**PROBLEM STATEMENT**
Once you reach the line with "The width and" below, copy each line exactly, stopping after the line with "667x417 pixels.", and skip any pictures.
GIVEN DATA below:
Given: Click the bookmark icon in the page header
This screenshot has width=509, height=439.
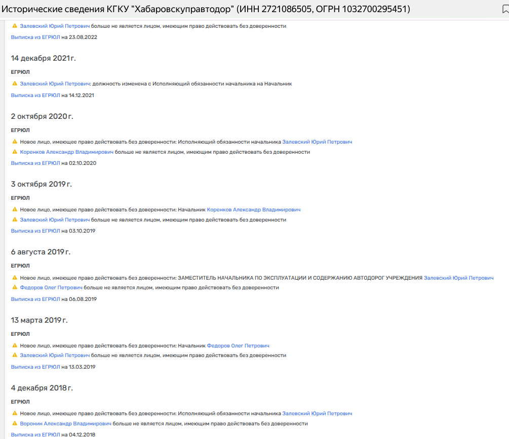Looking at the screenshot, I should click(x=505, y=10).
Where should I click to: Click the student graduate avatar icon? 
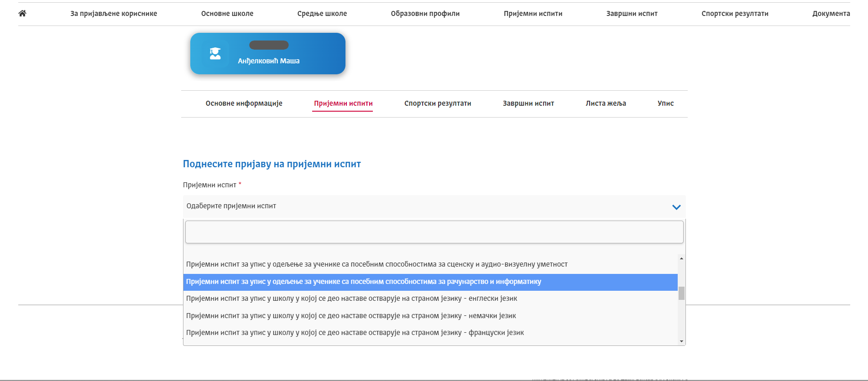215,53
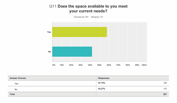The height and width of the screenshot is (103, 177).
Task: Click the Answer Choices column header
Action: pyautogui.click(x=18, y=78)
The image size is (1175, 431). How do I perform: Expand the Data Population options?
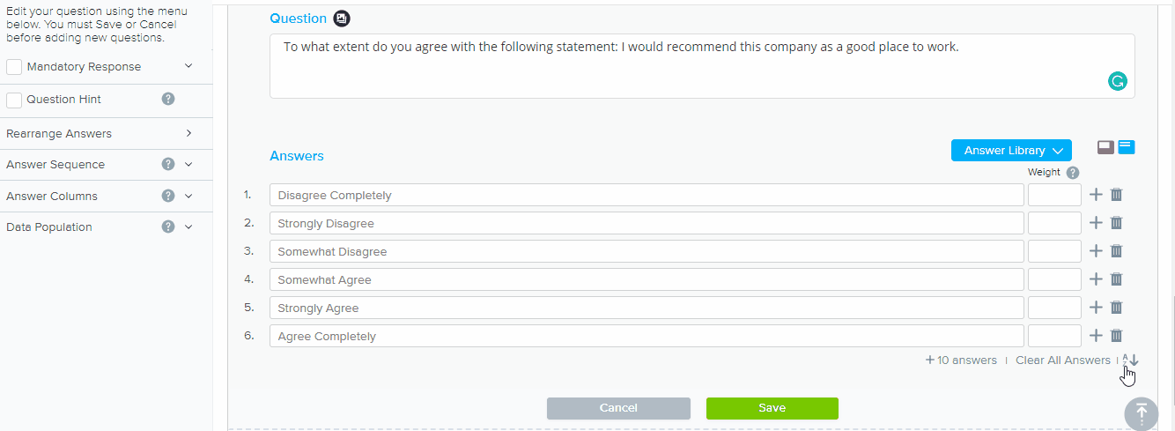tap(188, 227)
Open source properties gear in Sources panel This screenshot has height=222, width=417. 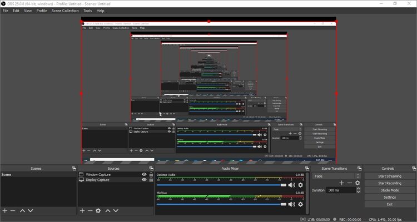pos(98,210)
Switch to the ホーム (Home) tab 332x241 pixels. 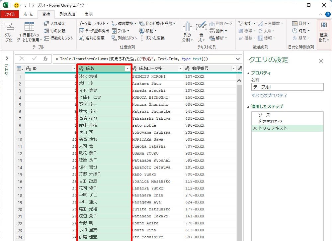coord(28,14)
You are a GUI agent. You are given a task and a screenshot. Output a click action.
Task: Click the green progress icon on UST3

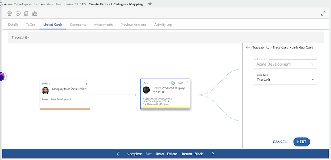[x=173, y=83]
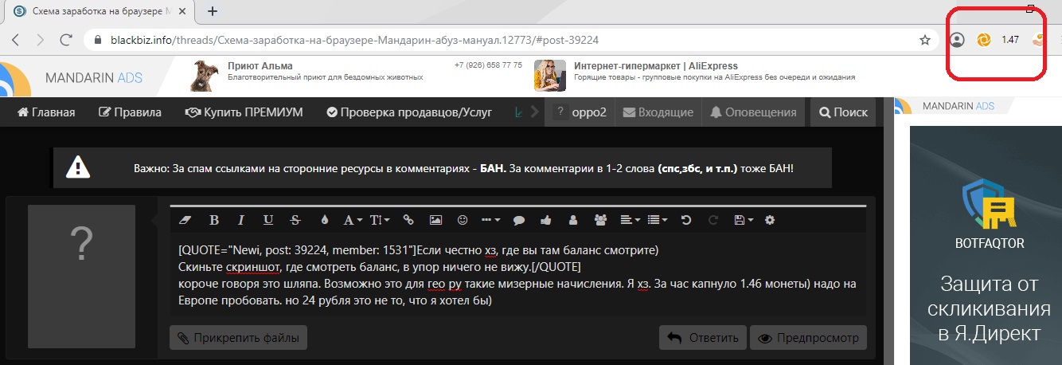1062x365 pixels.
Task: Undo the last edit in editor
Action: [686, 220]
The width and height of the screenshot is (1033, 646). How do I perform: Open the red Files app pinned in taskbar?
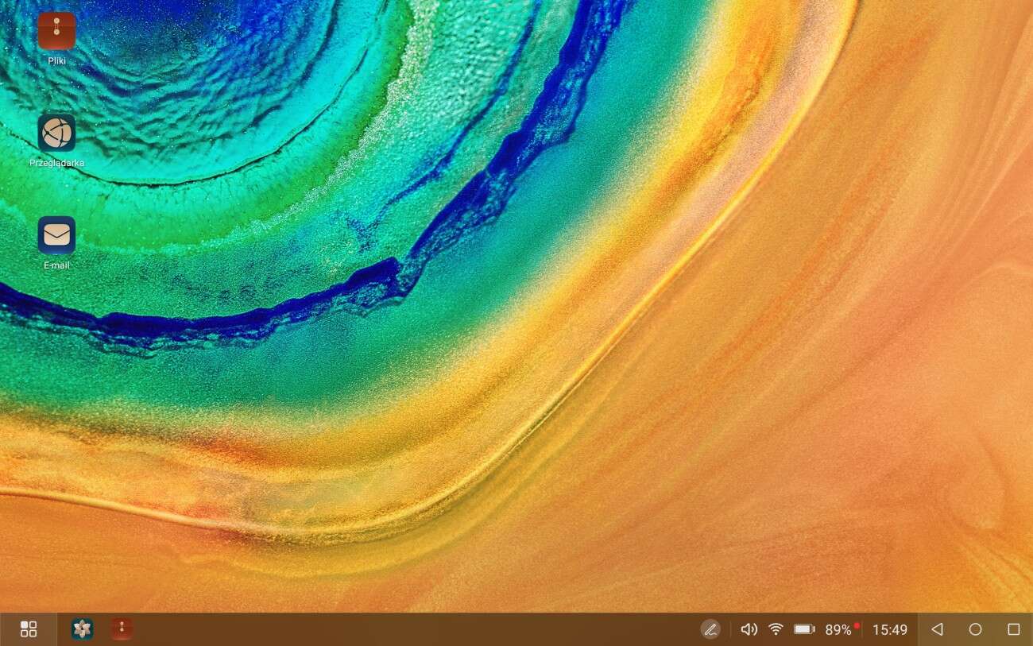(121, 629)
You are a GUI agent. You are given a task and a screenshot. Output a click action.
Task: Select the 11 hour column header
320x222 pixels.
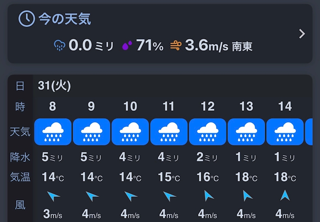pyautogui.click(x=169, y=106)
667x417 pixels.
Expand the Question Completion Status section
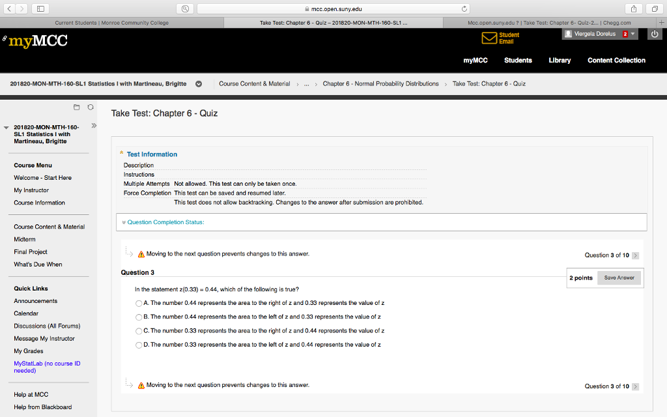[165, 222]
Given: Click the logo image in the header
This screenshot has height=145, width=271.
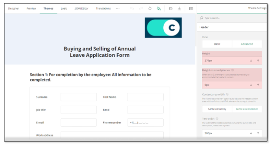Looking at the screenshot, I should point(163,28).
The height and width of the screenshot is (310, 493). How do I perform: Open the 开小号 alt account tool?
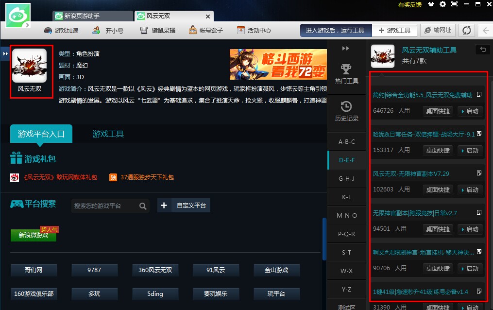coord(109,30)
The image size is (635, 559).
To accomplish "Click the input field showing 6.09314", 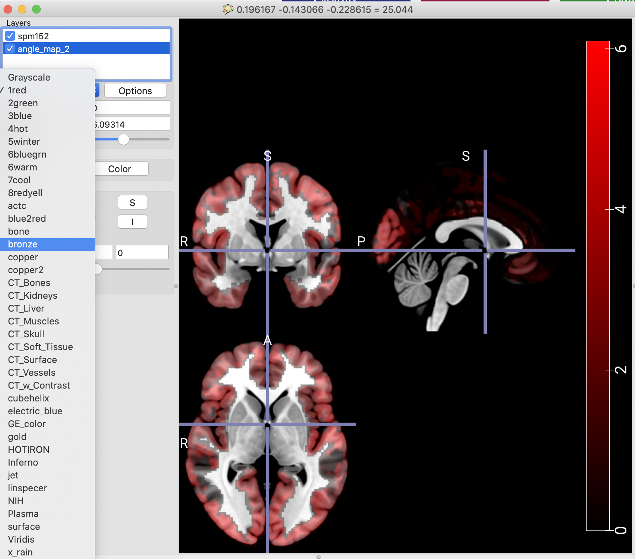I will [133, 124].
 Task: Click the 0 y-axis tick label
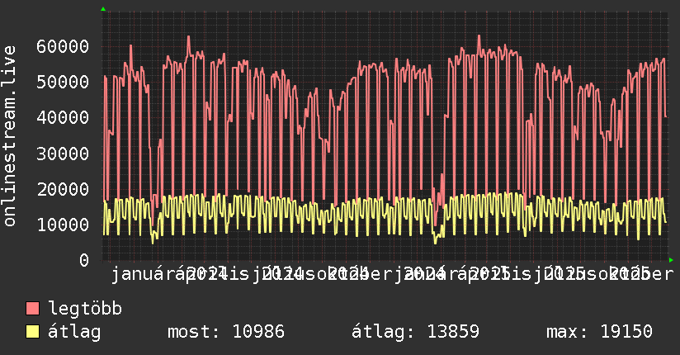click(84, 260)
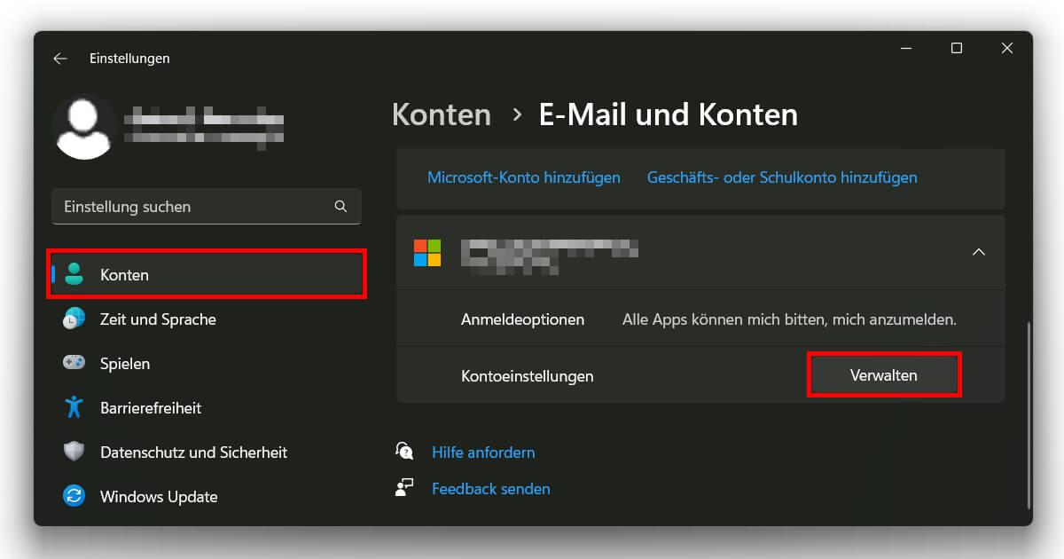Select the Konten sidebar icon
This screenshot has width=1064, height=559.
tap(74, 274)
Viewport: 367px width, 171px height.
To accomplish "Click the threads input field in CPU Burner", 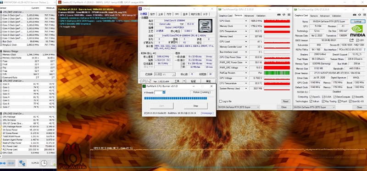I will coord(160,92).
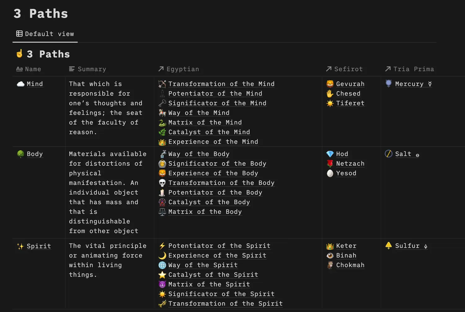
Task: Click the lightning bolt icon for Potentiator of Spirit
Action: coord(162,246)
End of GIVEN DATA.
**EXPECTED ANSWER**
The width and height of the screenshot is (1033, 646). How do I perform: Open the red Files app pinned in taskbar?
(121, 629)
You are a GUI agent. You are given a task and a screenshot. Output a click action.
Task: Select the 11 hour column header
320x222 pixels.
pyautogui.click(x=169, y=106)
667x417 pixels.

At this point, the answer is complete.